So we were loading the trunk and as she passed, a stranger said to me, “That’s a lovely suit. You’ve been to church, haven’t you? I apologize for being nosy, but would you mind telling me where you attend?”
Would I mind?! Of course I spent the next five or ten minutes telling her where I attend, when we meet, who we are, and what we do. Then I handed her a blog card and pointed out my contact information in case she had more questions. “Please email me or just call. I can give you more detailed directions,” I finished with.
I know a lot of people who no longer “dress up” for church. They certainly have that right. But I know a lot of others who go even further—who tell those of us who grew up doing it that we are wrong, that we are trying to be Christians on the outside instead of the inside.

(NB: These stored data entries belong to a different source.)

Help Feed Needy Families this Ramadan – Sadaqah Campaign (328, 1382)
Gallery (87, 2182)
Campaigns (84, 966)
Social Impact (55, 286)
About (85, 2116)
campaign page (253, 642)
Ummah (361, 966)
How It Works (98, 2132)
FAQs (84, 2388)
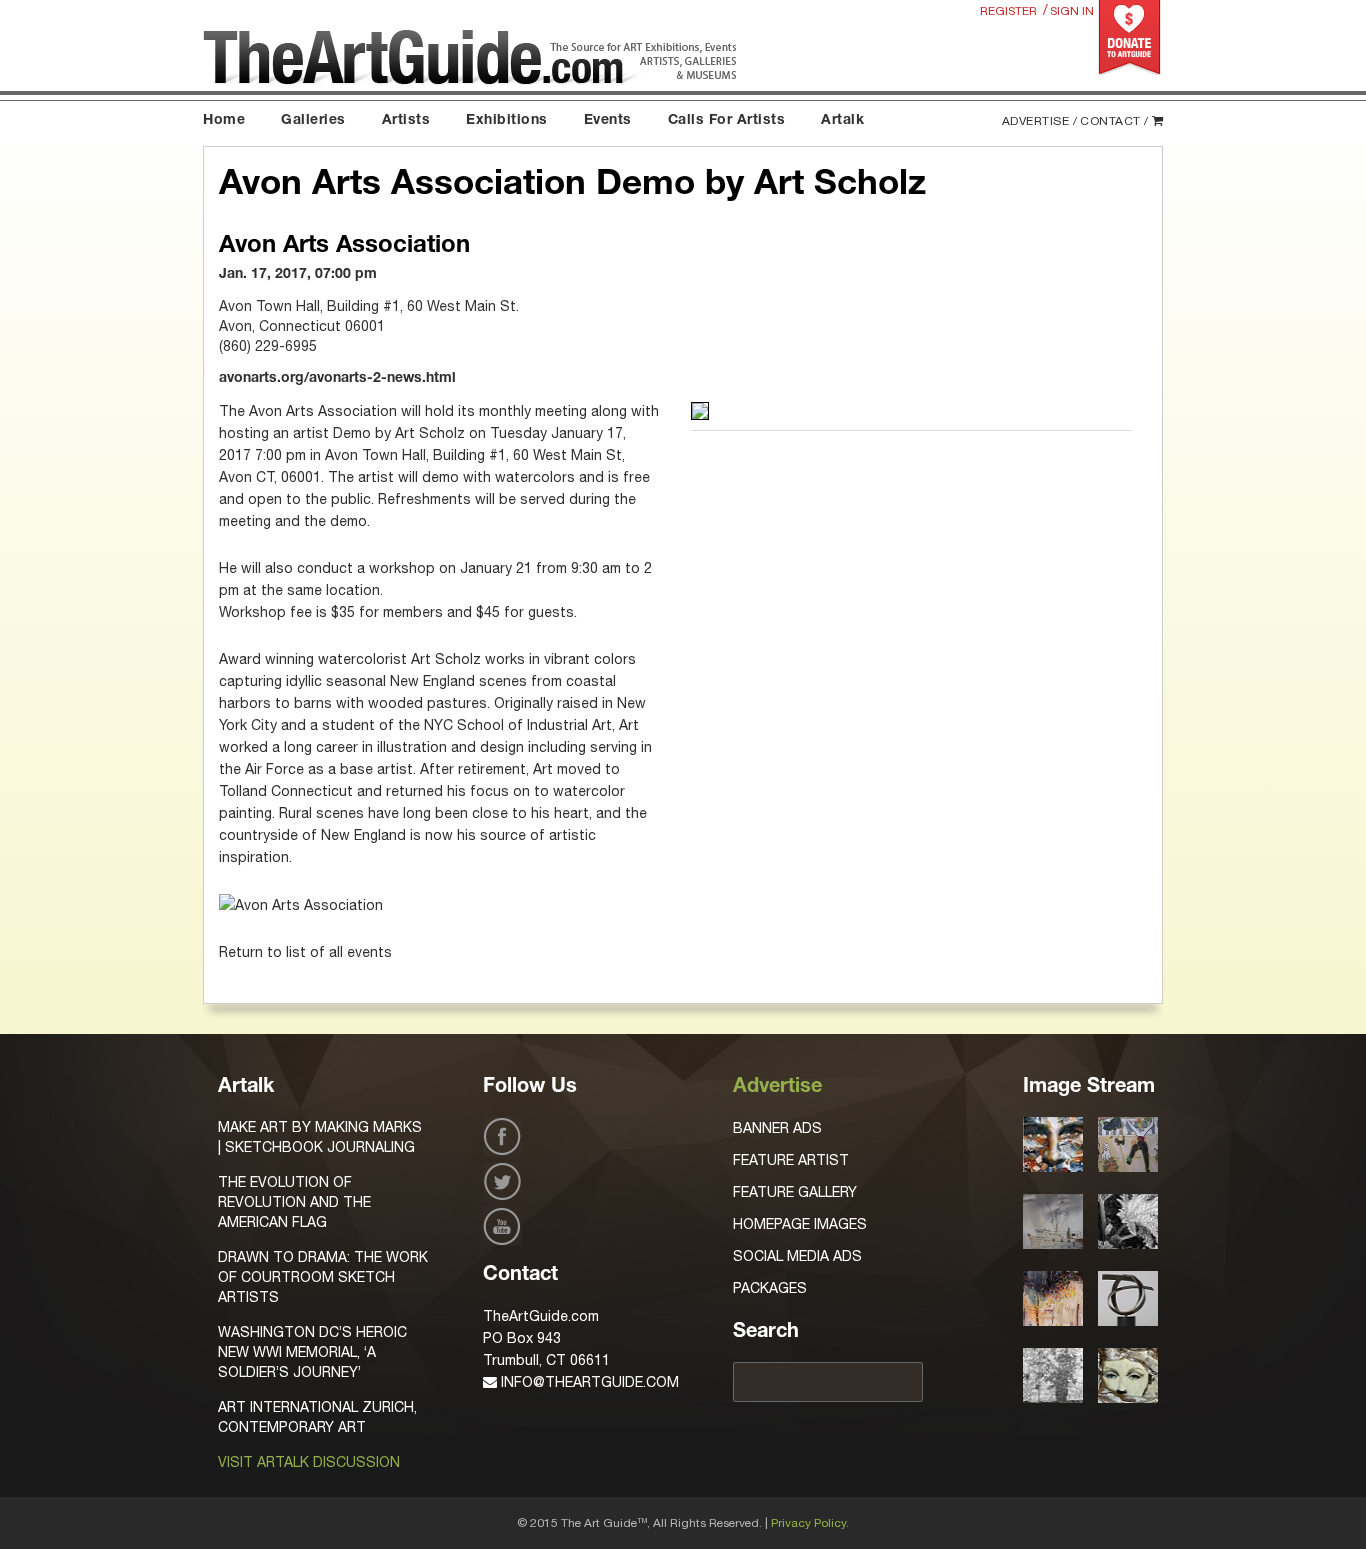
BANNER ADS (777, 1128)
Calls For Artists (727, 121)
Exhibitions (507, 121)
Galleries (313, 121)
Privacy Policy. (810, 1523)
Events (608, 121)
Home (224, 121)
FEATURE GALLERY (795, 1192)
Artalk (842, 121)
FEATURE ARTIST (791, 1160)
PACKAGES (770, 1288)
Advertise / (1040, 121)
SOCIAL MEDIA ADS (797, 1256)
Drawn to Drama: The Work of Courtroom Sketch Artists (323, 1277)
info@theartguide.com (588, 1382)
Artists (406, 121)
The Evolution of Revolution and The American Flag (294, 1202)
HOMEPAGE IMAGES (800, 1224)
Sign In (1072, 11)
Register (1008, 11)
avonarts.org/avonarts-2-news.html (337, 379)
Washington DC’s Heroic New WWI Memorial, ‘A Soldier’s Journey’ (312, 1352)
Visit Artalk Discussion (309, 1462)
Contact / (1114, 121)
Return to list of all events (305, 952)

I have yet to figure out why wearing my good suit on Sunday makes me a hypocrite any more than someone who thinks sitting on the pew in jeans on Sunday then dressing up for the boss all week makes him a Christian.
In fact, tell me this. If you were this woman and you were searching, who would you ask on a Sunday about noon at the grocery store—the guy in shorts, tee shirt and flip-flops or the man with a tie on? The lady with a dress on or the one with cut-offs and an oversized shirt hanging over her waistline? Maybe there is something to be said after all for making it obvious on a Sunday that you have been to church.
But then we have this point—it isn’t what you wear on Sunday that makes the Christian; it’s what you wear every day.
Put on therefore, as God's elect, holy and beloved, a heart of compassion, kindness, lowliness, meekness, longsuffering; forbearing one another, and forgiving each other, if any man have a complaint against any; even as the Lord forgave you, so also do you: and above all these things [put on] love, which is the bond of perfectness, Col 3:12-14.
My neighbors need to see these spiritual clothes every day. There can be no “dressing down” spiritually after you have “put on Christ” in baptism, Gal 3:27. The people I work with, the people I go to school with, the people I come into contact with, especially on a regular basis, should know by my speech and my actions that “I went to church on Sunday.” God won’t accept a “casual Friday” set of spiritual clothes any day of the week.
I’ve had a great many things make people ask me questions—maybe that’s a good subject for another day, but it all boils down to this—I have to look different. Whether it’s how I act, how I speak, how I run my family, or any number of ways, it needs to be obvious. Let’s stop making judgments about one another’s literal clothes, and just go out there and show people who we are with the spiritual wardrobe of a child of God.
The night is far spent, and the day is at hand: let us therefore cast off the works of darkness, and let us put on the armor of light. Let us walk becomingly, as in the day; not in reveling and drunkenness, not in chambering and wantonness, not in strife and jealousy. But put on the Lord Jesus Christ, and make no provision for the flesh, to [fulfil] the lusts [thereof] Romans 13:12-14.